→ **Problem A**
Using the similarity utilities documentation, begin at the words "word – str/list/set, given" and stop after "['path' (one of)", copying that stretch with "disambiguation" switched to "sense resolution".
→ **Problem B**
Turn the paragraph of the similarity utilities documentation that starts "sentence – str, sentence string" into a short bulleted list that keeps its facts.

** Begin Provided passage **

Identify the best synset pair for given two words using wordnet similarity analysis

Parameters:

wordA – str, the first word
wordB – str, the second word

Returns:

tuple, (first synset, second synset), identified best synset pair using wordnet similarity similarity: float, the similarity score

Return type:

bestPair

src.dackar.similarity.simUtils.identifyNounAndVerbForComparison(sentence)[source]¶

Taking out Noun and Verb for comparison word based

Parameters:: sentence – string, sentence string
Returns:: list, list of dict {token/word:pos_tag}
Return type:: pos

src.dackar.similarity.simUtils.sentenceSenseDisambiguation(sentence, method='simple_lesk')[source]¶

removing the disambiguity by getting the context

Parameters:

sentence – str, sentence string
method – str, the method for disambiguation, this method only support simple_lesk method

Returns:

set, set of wordnet.Synset for the estimated best sense

Return type:

sense

src.dackar.similarity.simUtils.wordsSimilarity(wordA, wordB, method='semantic_similarity_synsets')[source]¶

General method for compute words similarity

Parameters:

wordA – str, the first word
wordB – str, the second word
method – str, the method used to compute word similarity

Returns:

float, [0, 1], the similarity score

Return type:

similarity

src.dackar.similarity.simUtils.wordSenseDisambiguation(word, sentence, senseMethod='simple_lesk', simMethod='path')[source]¶

removing the disambiguity by getting the context

Parameters:

word – str/list/set, given word or set of words
sentence – str, sentence that will be used to disambiguate the given word
senseMethod – str, method for disambiguation, one of [‘simple_lesk’, ‘original_lesk’, ‘cosine_lesk’, ‘adapted_lesk’, ‘max_similarity’]
simMethod – str, method for similarity analysis when ‘max_similarity’ is used,
['path' (one of)

** End Provided passage **
** Begin Data **

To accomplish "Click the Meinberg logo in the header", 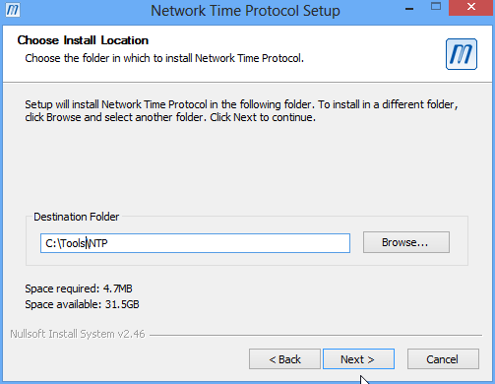I will pyautogui.click(x=461, y=54).
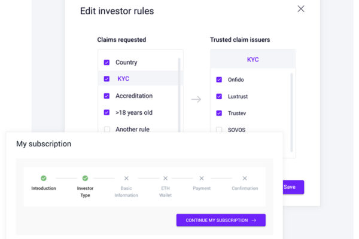The width and height of the screenshot is (359, 239).
Task: Select the ETH Wallet step icon
Action: [165, 178]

** End Data **

→ **Task answer A**
word – str/list/set, given word or set of words
sentence – str, sentence that will be used to disambiguate the given word
senseMethod – str, method for sense resolution, one of [‘simple_lesk’, ‘original_lesk’, ‘cosine_lesk’, ‘adapted_lesk’, ‘max_similarity’]
simMethod – str, method for similarity analysis when ‘max_similarity’ is used,
['path' (one of)

→ **Task answer B**
- sentence: a string containing the sentence
- method: a string naming the disambiguation method; only simple_lesk is supported